● **Work instruction**: Below this line is a listing that includes pictures. Copy exactly, and only, the lines from the one containing "How do I perform: Click" through the one containing "At what coordinates"; the pictures do not go in the copy.

● **Extracted records**:

Segment Open

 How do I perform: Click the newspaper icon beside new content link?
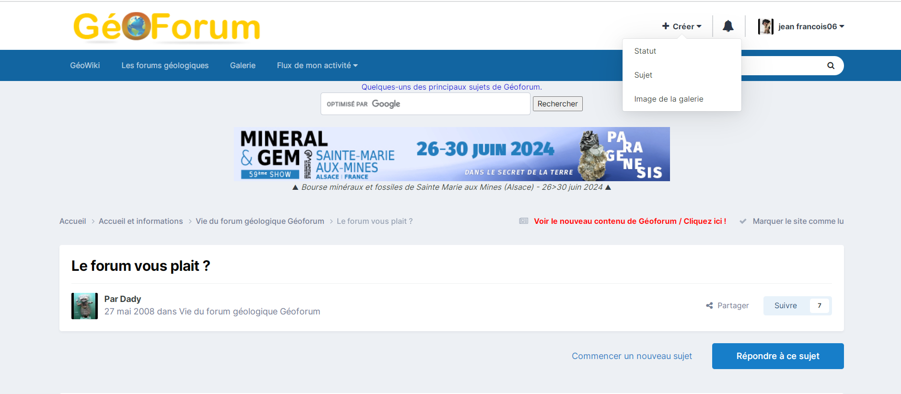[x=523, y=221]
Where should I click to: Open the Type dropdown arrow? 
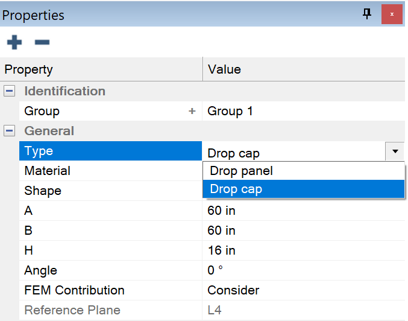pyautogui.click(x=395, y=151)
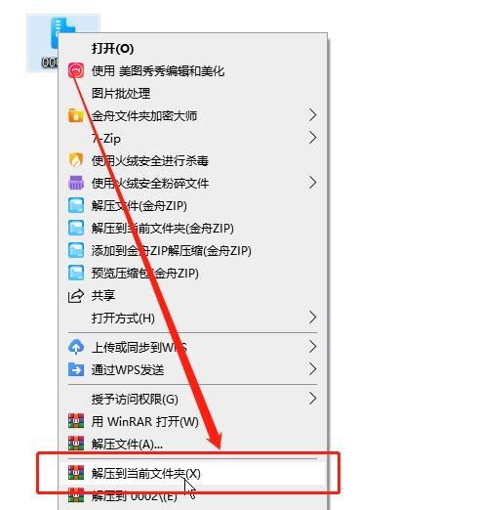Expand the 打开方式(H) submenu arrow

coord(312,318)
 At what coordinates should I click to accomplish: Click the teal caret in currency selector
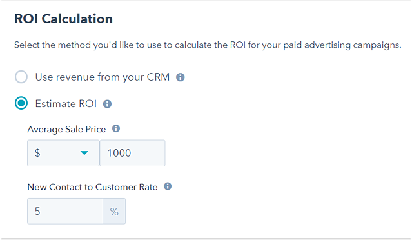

Segment Closed
Segment Open

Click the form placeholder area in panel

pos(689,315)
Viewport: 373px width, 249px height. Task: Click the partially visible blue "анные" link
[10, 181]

Segment Closed
Segment Open

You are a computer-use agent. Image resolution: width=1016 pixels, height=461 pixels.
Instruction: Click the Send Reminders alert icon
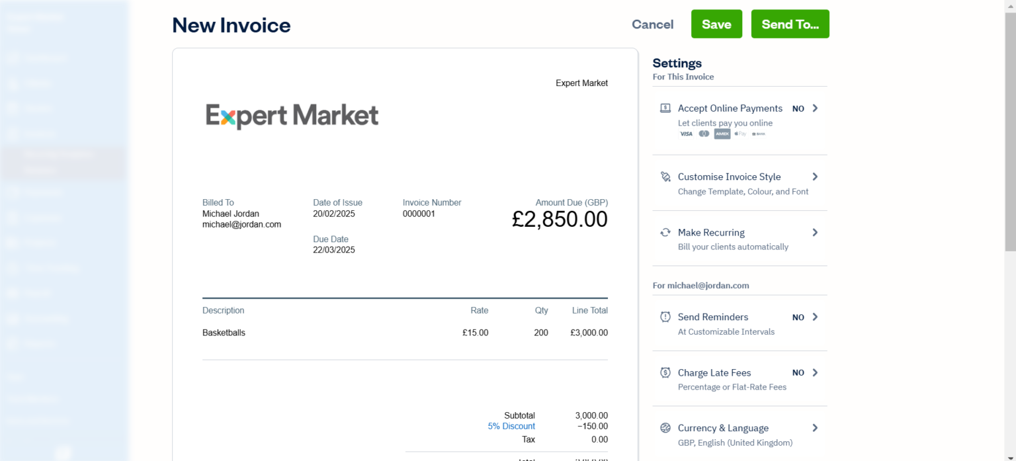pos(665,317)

Segment Closed

● **Result of this exercise**:
 How do I perform: Click the newspaper icon beside new content link?
[x=523, y=221]
Where should I click to: Open the Type dropdown arrow? 
pyautogui.click(x=395, y=151)
Expand the 打开方式(H) submenu arrow

coord(312,318)
 At what coordinates should I click to accomplish: Click the teal caret in currency selector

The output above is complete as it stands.